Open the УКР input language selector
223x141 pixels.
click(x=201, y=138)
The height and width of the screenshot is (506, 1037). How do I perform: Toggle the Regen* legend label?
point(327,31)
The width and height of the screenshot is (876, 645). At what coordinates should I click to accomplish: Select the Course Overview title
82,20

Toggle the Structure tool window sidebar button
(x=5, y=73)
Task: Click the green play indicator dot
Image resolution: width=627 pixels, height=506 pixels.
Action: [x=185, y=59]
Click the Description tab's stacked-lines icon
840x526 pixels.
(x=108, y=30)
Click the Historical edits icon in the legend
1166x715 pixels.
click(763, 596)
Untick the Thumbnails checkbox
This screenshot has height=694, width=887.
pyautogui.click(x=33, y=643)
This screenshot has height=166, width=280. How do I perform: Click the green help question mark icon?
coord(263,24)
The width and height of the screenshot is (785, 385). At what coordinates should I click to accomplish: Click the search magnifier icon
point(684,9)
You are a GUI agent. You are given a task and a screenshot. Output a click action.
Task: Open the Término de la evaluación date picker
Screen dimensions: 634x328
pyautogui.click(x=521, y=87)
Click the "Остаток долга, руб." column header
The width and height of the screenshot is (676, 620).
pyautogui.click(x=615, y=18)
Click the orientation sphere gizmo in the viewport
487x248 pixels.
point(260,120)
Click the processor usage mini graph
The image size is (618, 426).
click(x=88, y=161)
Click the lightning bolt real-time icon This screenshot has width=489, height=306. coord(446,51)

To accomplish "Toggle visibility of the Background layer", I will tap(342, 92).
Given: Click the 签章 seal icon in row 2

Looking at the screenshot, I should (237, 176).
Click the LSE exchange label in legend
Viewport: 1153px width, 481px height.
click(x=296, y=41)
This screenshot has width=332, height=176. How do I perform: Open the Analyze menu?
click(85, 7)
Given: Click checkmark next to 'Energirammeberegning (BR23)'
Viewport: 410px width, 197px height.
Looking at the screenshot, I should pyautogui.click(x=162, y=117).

Assignment
Copy out the entries above without altering a single character.

Exercise response
Open the УКР input language selector
223x141 pixels.
click(x=201, y=138)
The height and width of the screenshot is (506, 1037). How do I perform: Toggle the Regen* legend label?
point(327,31)
The width and height of the screenshot is (876, 645). At what coordinates should I click to accomplish: Select the Course Overview title
82,20

Toggle the Structure tool window sidebar button
(x=5, y=73)
Task: Click the green play indicator dot
Image resolution: width=627 pixels, height=506 pixels.
Action: [x=185, y=59]
Click the Description tab's stacked-lines icon
840x526 pixels.
(x=108, y=30)
Click the Historical edits icon in the legend
1166x715 pixels.
click(763, 596)
Untick the Thumbnails checkbox
This screenshot has height=694, width=887.
pyautogui.click(x=33, y=643)
This screenshot has height=166, width=280. How do I perform: Click the green help question mark icon?
coord(263,24)
The width and height of the screenshot is (785, 385). At what coordinates should I click to accomplish: Click the search magnifier icon
point(684,9)
You are a GUI agent. You are given a task and a screenshot. Output a click action.
Task: Open the Término de la evaluación date picker
Screen dimensions: 634x328
pyautogui.click(x=521, y=87)
Click the "Остаток долга, руб." column header
The width and height of the screenshot is (676, 620).
pyautogui.click(x=615, y=18)
Click the orientation sphere gizmo in the viewport
487x248 pixels.
point(260,120)
Click the processor usage mini graph
The image size is (618, 426).
click(x=88, y=161)
Click the lightning bolt real-time icon This screenshot has width=489, height=306. coord(446,51)

To accomplish "Toggle visibility of the Background layer", I will tap(342, 92).
Given: Click the 签章 seal icon in row 2

Looking at the screenshot, I should (237, 176).
Click the LSE exchange label in legend
Viewport: 1153px width, 481px height.
click(x=296, y=41)
This screenshot has width=332, height=176. How do I perform: Open the Analyze menu?
click(85, 7)
Given: Click checkmark next to 'Energirammeberegning (BR23)'
Viewport: 410px width, 197px height.
Looking at the screenshot, I should pyautogui.click(x=162, y=117).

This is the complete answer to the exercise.